I made a 'skateboard' quilt for a gkid. Came out terrific. I watched a video on piecing the top, and I was struck by the contrast between the speedy, streamlined assembly for most of the pieces, and the lumbering, fussy contrasting corners on the 'deck' piece. I was inspired by Frog Tape.
If you have painted any walls or woodwork lately, you likely are familiar with Frog Tape. It's a 3M painter's tape that is superb for masking, leaves a very clean line, and comes off easily. It's green. Frog. Well, there is a yellow version that is for delicate surfaces- you can use it on new paint, and it will come off cleanly, with no damage to the new paint. I have a roll by the sewing machine. I have been using it for temporary guides on my sewing deck, and I have used it a few times to hold fabric or batting- especially where I was butting the edges of two pieces. I don't sew through it. It is a 'gentle' hold on fabric. Easy to reposition. It does a great job of coming off fabric clean. It is not as clean coming off batting, but better than everything else.
On fabric, it is reusable three or four times before you need to replace with a new piece.
Here's the block piece I needed to put 'corners' on:
Here is how I chain-sew the corner pieces.
My 'deck' pieces are cut 5" by 10", and the corner squares are 1.5".
I arrange the deck pieces on my cutting mat, lining them up so that each piece is offset by 1.5 inches. I am left-handed- so righties may want to line up the right side of the blocks instead.
Position the squares:
Position the tape:
I line up the tape on the diagonal corners of the 1.5" blocks.

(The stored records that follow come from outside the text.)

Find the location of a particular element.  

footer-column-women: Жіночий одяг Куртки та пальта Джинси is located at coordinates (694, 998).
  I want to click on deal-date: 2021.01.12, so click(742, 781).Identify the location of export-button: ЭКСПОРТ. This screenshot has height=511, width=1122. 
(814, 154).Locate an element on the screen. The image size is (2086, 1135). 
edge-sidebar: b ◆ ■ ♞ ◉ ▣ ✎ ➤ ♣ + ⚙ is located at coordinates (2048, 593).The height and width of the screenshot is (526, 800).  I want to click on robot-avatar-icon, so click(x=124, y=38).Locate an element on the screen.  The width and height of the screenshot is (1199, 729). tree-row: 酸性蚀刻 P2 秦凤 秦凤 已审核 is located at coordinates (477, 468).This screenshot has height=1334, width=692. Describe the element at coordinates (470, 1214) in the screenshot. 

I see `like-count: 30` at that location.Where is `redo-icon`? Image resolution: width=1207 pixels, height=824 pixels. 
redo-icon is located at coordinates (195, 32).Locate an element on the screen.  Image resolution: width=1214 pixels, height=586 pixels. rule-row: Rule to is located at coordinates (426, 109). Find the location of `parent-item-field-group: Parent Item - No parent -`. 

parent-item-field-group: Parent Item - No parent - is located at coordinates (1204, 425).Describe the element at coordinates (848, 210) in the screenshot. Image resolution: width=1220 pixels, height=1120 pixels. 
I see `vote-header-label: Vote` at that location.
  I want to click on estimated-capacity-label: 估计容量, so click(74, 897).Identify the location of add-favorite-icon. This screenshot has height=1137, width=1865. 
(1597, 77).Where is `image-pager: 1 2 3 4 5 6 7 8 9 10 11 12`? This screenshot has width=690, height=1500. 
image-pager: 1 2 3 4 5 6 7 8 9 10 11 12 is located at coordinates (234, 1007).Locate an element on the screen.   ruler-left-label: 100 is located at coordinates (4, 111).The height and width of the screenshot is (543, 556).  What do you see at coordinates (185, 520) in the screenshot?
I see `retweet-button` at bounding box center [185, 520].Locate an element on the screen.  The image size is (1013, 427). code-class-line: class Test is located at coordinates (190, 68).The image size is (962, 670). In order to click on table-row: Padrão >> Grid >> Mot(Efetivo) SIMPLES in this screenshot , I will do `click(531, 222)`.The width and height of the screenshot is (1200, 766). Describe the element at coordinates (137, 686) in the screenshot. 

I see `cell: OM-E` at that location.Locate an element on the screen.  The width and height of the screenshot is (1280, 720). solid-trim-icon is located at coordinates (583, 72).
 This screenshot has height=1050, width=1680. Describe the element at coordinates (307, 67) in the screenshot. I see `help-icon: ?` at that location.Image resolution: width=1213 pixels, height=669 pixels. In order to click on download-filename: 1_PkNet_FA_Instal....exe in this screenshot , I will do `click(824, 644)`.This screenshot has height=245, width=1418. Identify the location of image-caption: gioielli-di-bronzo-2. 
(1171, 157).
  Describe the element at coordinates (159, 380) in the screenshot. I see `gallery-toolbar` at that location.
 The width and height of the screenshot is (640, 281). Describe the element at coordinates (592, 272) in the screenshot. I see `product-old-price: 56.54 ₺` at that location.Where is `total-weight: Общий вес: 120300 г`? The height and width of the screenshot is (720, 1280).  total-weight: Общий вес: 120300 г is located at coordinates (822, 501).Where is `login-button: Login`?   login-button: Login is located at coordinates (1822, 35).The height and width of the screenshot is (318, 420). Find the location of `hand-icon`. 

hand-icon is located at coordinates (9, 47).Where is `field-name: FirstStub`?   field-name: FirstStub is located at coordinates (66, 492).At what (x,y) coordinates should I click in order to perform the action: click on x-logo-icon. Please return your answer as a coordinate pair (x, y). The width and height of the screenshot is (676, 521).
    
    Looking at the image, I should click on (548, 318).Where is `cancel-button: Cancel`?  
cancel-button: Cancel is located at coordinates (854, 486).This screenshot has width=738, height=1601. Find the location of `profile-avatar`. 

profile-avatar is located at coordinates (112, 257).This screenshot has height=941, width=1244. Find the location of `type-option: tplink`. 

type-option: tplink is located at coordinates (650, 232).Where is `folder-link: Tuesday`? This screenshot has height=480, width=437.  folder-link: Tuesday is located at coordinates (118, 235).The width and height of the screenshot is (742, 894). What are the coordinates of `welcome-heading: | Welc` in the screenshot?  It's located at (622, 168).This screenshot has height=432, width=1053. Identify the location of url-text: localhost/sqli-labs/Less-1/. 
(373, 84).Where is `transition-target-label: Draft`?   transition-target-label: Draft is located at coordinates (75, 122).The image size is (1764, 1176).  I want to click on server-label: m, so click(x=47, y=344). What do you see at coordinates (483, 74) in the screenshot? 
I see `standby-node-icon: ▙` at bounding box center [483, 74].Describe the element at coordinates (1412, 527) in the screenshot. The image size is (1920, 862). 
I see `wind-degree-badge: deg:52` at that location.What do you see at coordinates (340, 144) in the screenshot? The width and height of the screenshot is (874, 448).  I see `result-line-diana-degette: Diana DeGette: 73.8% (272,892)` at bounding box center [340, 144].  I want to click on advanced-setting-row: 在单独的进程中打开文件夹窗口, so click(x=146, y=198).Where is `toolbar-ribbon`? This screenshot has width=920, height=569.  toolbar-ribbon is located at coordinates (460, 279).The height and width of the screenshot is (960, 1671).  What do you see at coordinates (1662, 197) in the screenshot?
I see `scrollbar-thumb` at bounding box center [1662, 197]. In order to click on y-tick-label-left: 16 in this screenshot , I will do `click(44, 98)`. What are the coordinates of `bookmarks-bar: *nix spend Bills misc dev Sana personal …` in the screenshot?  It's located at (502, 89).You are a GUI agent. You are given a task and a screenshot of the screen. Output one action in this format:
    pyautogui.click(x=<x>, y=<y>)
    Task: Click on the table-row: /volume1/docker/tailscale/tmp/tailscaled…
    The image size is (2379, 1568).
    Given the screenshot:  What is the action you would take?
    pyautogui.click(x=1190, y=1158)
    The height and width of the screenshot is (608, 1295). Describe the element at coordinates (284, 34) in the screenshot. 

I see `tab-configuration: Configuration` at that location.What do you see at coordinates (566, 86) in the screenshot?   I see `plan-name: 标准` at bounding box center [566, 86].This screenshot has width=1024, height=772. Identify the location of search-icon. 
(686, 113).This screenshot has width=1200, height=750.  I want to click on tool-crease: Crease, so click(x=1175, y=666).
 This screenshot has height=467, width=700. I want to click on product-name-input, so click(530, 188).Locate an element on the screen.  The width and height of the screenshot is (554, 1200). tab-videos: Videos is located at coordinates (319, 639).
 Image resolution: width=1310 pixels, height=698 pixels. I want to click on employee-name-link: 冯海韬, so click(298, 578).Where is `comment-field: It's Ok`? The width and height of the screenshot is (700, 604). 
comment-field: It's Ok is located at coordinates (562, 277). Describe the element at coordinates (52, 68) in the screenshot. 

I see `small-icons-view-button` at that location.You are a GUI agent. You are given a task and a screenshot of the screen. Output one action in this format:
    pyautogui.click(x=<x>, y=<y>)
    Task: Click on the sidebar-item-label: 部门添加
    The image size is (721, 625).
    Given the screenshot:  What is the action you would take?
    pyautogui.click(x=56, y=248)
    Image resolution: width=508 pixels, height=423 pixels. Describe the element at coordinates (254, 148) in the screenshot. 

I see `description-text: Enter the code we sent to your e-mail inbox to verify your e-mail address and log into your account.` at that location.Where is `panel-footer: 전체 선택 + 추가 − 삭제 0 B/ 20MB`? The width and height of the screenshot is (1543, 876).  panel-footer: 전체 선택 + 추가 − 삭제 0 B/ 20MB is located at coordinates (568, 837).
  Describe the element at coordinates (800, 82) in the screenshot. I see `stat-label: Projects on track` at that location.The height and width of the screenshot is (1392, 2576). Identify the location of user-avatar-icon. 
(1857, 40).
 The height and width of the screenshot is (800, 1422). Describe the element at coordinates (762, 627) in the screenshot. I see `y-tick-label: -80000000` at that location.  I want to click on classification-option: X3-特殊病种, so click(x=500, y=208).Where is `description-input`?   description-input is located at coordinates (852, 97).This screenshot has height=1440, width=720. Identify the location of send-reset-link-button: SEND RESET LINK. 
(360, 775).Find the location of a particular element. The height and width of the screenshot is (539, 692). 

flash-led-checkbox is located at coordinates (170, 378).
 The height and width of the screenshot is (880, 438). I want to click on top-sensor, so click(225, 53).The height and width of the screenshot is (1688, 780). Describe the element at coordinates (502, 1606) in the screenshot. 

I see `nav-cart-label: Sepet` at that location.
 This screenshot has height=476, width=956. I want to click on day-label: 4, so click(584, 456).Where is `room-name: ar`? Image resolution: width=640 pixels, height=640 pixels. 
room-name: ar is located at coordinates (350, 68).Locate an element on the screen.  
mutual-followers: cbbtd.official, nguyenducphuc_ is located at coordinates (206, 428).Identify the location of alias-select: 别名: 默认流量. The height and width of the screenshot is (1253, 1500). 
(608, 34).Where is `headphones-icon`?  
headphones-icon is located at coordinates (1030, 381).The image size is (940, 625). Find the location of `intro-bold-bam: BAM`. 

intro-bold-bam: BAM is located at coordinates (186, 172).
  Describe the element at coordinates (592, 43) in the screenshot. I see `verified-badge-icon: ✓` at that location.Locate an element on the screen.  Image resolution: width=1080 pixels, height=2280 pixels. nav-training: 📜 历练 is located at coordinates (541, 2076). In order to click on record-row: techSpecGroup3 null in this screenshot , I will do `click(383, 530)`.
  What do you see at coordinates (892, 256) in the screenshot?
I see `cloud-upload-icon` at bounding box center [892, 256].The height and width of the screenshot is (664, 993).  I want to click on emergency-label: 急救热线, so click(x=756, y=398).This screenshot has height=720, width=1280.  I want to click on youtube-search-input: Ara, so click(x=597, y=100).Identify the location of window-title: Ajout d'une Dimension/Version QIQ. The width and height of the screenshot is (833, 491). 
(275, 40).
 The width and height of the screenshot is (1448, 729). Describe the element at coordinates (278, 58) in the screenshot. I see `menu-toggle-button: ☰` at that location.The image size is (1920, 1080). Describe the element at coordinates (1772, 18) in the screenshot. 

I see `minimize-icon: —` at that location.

I add a couple pins in the middle of the stack of blocks. It helps when you are (carefully) carrying the stack to the sewing machine. You could use some more tape, front and back, instead of the pins. I prepare the opposing corners at the same time. Sew! My machine needle is offset .5mm right of center. That's my scant 1/4 inch. So I can use the edge of the tape as a 'center' guide, and my seam is one thread right.
Trim your seams, and take off the tape. Press before you clip apart. Them repeat this procedure for the remaining corners. I leave the tape strips on my cutting board until they don't have 'life'.
With the 5" x 10" pieces, I stuck to doing 4 at a time, but with smaller pieces, I am fearless! I can make long strips, and there is no rule about how much frog tape you should use.